The festival will also feature three other titles from Icarus Films: MAN FOR A DAY, BITTERSWEET JOKE & WHEN THE BOUGH BREAKS.

CHANGING YOUR MIND is a Western Psychological Association Film Festival Winner!:

Fanlight Productions is proud to announce that CHANGING YOUR MIND, an exploration of the brain’s neuroplasticity, has been named a Film Festival Winner at the Western Psychological Associations 2014 Convention.

Festival Winners are chosen from ratings given by conference attendees on a scale of 1-to-4. CHANGING YOUR MIND received an average score of 4.78, the second highest of all 32 films screen.

More info on the festival and the winners is available here.

Two Fanlight titles at the WPA Film Festival!:

Fanlight is pleased to announce that two of our films will appear at the Western Psychological Association Film Festival, taking place at the WPA's 93rd Annual Convention in Reno, Nevada, from April 25-28.

The films are:

CHANGING YOUR MIND: Illustrates new research in nueroplasticity and how the changing brain plays an important role in treating mental diseases and disorders.

ROLL ON: Shares the everyday lives of families living with neuromuscular disorders.

The festival will also feature four other titles from Icarus Films: 108 CUCHILLO DE PALO, BRANDING ILLNESS, A NATURAL HISTORY OF LAUGHTER, and THE SUBSTANCE: ALBERT HOFMANN'S LSD.

Pushin' Forward now available on home video:

Fanlight is happy to announce that we have made PUSHIN' FORWARD, a portrait of the evolution of wheelchair racer James Lilly directed by Izumi Tanaka, available on home video. Non-institutional customers can now purchase the film for home use for $39.00. See the film page for more info.

December brought the sad news that Mr. Lilly, the film's subject, had died at home in Chicago. He was 43.

New Video Clips Page:

We have recently added online video clips to the web pages for select titles.

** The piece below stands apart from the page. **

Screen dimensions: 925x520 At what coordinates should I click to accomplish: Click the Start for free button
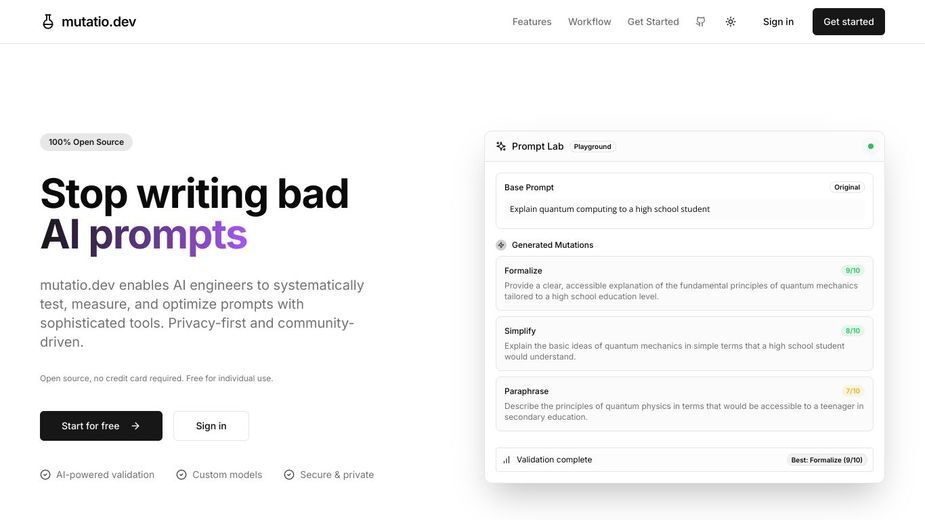click(x=101, y=426)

See which ones here.

Icarus Films Acquires Program Development Associates:

Fanlight Productions is pleased to announce Icarus Films has acquired Program Development Associates, a company that distributes multimedia training and educational resources on an up-to-date list of disability topics.

Program Development Associates supplies disability professionals in social service agencies, k-12 special education teachers in public and private schools, Human Resource trainers in business, and instructors in college classrooms with well researched program content that has been developed and tested by disability experts.

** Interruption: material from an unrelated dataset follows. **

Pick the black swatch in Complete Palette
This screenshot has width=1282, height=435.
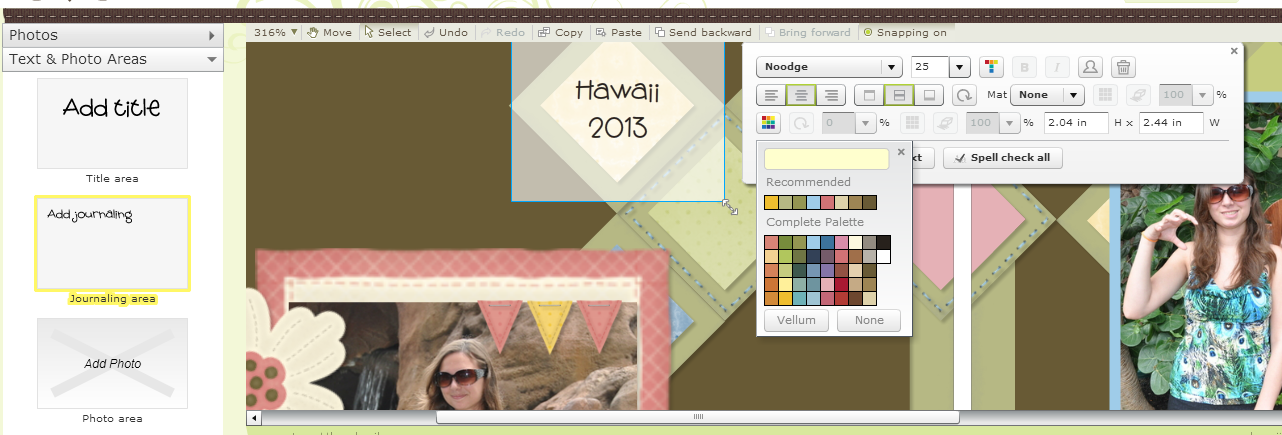[x=883, y=242]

Combined with Fanlight Productions award-winning documentaries on disabilities, Icarus Films can now offer our customers a comprehensive collection of resources in the field of disability awareness. PDA's collection includes videos, CDs, DVDs, printed workbooks and reference guides, gaming software and interactive board games on topics ranging from disability awareness, inclusion, professional development, advocacy and assistive technology, to physical, developmental, learning disabilities and vocational rehab.

Visit Program Development Associates online for more information.

33rd National Media Market:
We're excited to participate in this year's National Media Market being held in Las Vegas! We'll be screening our new releases and many more films so join us.


Review for Wipe Out:
Fanlight Productions is happy to share this new review of Wipe Out. Published in the September, 2010 issue of Youth Today, Cathi Rae MacDunn says, "Despite their nearly fatal injuries and long struggles to heal, these three thrill-seekers still long to return to exciting downhill plunges. Researchers hope that increasing understanding of the young male mind will change the way society sanctions risk-taking sports. Meanwhile, this film is a provocative and effective tool."

Download and read the entire review here.

New Global Health subject page added to our website:
Over the past couple of years we've acquired more and more films about health care issues from around the world so we thought it would be useful to create the new Global Health subject page. Some of the films featured on the page are:

Awakening from Sorrow

Awakening from Sorrow (New Release): Documents the power to transform pain into action and to lift the veil of repression that has gripped a generation of young people orphaned by Argentina's 'Dirty War.'

Black Dawn: The Next Pandemic: We seem to have escaped the threat of a global bird flu pandemic, but what about next time? This gripping docudrama, based on scientific reality, imagines what it would be like if it actually happens. Many experts predict that such a pandemic will occur, and could be more lethal than all of the world's previous plagues.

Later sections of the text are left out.